[YOUR GOAL]: Echo the stretch of lines from the one containing "Click the Search" through the one containing "Looking at the screenshot, I should coord(1328,50).", both included, reproducing each line exactly.

[SUPPLIED MATERIAL]:
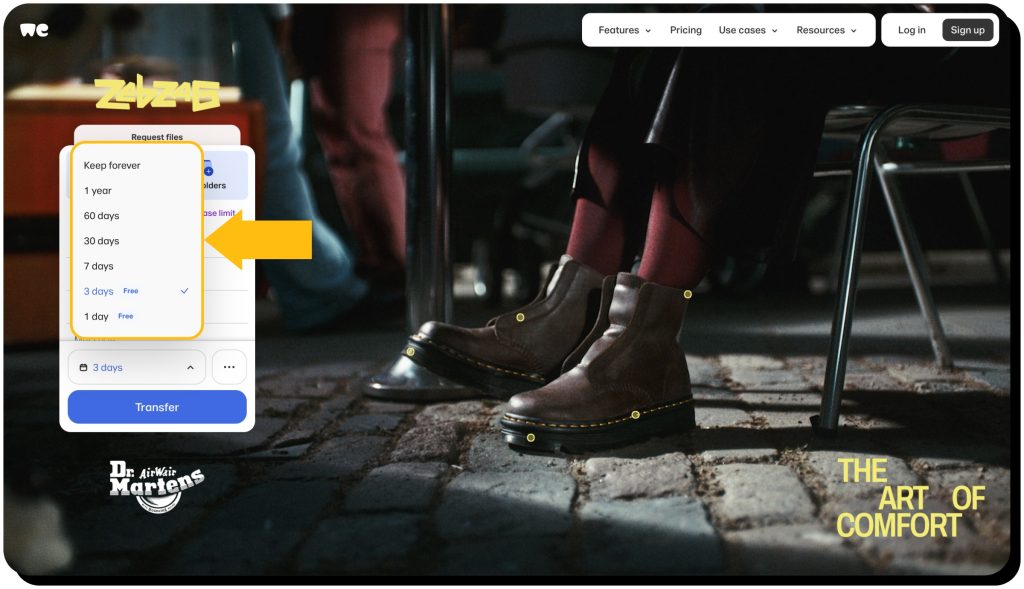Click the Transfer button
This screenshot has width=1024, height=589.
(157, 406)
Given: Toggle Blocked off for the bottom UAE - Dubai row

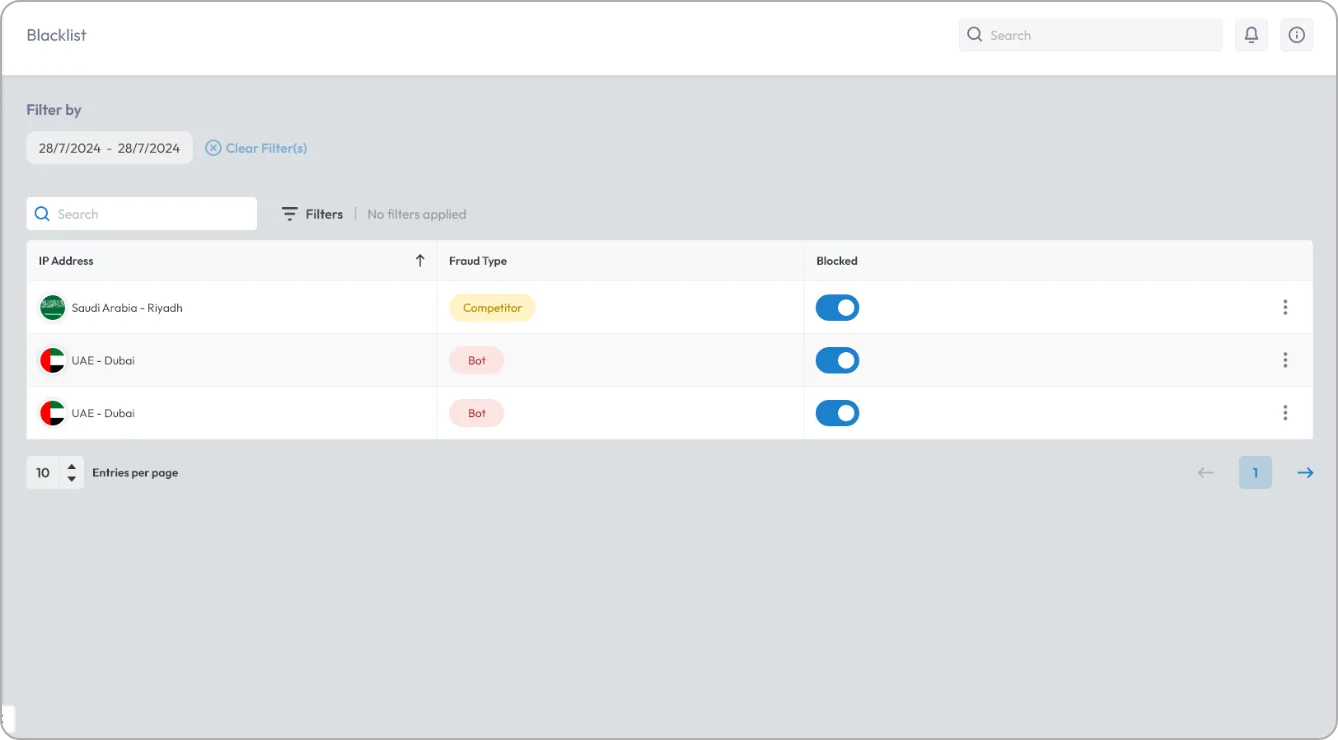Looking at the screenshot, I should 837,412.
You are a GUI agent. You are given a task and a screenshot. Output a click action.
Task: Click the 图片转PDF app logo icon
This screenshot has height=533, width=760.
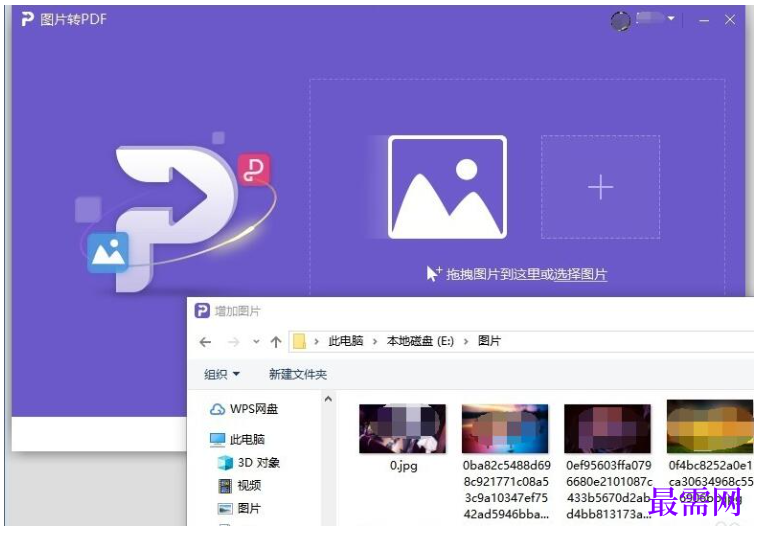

==

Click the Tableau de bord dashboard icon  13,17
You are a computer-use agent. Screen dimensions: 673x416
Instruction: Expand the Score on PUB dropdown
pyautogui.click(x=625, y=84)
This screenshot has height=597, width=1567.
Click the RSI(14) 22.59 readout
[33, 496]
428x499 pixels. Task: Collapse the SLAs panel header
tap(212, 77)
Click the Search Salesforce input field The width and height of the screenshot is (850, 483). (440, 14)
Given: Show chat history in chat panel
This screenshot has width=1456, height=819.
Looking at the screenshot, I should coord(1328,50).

[COMPLETE RESPONSE]:
Click the Search Salesforce input field The width and height of the screenshot is (850, 483). (440, 14)
Given: Show chat history in chat panel
This screenshot has width=1456, height=819.
Looking at the screenshot, I should coord(1328,50).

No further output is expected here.